5. A standard transportation problem is described in the linear programming formulation below. Let \(X _ { i j }\) be the number of units transported from \(i\) to \(j\)
where \(i \in \{ \mathrm {~A} , \mathrm {~B} , \mathrm { C } , \mathrm { D } \}\) $$j \in \{ \mathrm { R } , \mathrm {~S} , \mathrm {~T} \} \text { and } x _ { i j } \geqslant 0$$ Minimise \(P = 23 x _ { \mathrm { AR } } + 17 x _ { \mathrm { AS } } + 24 x _ { \mathrm { AT } } + 15 x _ { \mathrm { BR } } + 29 x _ { \mathrm { BS } } + 32 x _ { \mathrm { BT } }\) $$+ 25 x _ { \mathrm { CR } } + 25 x _ { \mathrm { CS } } + 27 x _ { \mathrm { CT } } + 19 x _ { \mathrm { DR } } + 20 x _ { \mathrm { DS } } + 25 x _ { \mathrm { DT } }$$ subject to $$\begin{aligned} & \sum x _ { \mathrm { A } j } \leqslant 34
& \sum x _ { \mathrm { B } j } \leqslant 27
& \sum x _ { \mathrm { C } j } \leqslant 41
& \sum x _ { \mathrm { D } j } \leqslant 18
& \sum x _ { i \mathrm { R } } \geqslant 44
& \sum x _ { i \mathrm {~S} } \geqslant 37
& \sum x _ { i \mathrm {~T} } \geqslant k \end{aligned}$$ Given that the problem is balanced,

1. state the value of \(k\).
2. Explain precisely what the constraint \(\sum x _ { i \mathrm { R } } \geqslant 44\) means in the transportation problem.

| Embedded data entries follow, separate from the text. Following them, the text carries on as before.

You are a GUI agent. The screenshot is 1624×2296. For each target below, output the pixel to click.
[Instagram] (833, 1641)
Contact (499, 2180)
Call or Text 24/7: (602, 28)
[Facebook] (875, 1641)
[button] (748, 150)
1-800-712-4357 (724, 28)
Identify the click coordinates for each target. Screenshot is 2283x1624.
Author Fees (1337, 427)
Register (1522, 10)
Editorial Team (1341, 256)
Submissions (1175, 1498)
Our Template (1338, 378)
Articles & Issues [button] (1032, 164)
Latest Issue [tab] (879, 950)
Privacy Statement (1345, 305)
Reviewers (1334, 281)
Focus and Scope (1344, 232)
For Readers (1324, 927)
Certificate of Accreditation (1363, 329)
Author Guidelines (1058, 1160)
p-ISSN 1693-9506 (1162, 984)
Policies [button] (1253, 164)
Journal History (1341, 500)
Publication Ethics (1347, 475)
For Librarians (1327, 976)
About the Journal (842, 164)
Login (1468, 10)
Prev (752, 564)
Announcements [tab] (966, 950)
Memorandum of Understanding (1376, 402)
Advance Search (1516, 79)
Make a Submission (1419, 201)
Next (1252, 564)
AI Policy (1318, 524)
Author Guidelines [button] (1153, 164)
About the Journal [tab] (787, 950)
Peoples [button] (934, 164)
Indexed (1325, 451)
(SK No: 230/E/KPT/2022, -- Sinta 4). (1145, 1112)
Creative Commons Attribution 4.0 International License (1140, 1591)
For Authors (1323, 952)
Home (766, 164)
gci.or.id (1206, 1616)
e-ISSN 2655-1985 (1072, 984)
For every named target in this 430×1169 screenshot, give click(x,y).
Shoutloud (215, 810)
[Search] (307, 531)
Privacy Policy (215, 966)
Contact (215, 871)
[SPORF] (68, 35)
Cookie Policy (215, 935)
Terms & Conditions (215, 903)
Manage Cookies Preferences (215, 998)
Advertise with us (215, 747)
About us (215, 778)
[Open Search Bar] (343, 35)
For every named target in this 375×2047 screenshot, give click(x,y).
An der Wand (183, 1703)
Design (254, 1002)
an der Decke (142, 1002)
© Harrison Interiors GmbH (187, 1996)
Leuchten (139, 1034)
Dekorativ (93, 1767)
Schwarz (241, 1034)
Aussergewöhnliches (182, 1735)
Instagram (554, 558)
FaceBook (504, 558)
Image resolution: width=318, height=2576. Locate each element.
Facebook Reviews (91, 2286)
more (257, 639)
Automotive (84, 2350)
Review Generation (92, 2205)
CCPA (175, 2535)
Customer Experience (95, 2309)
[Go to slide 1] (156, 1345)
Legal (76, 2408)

3. Use the north-west corner method to obtain the cost of an initial solution to this transportation problem.
4. Perform one iteration of the stepping-stone method to obtain an improved solution. You must make your method clear by showing the route and the
   • shadow costs
   • improvement indices
   • entering cell and exiting cell.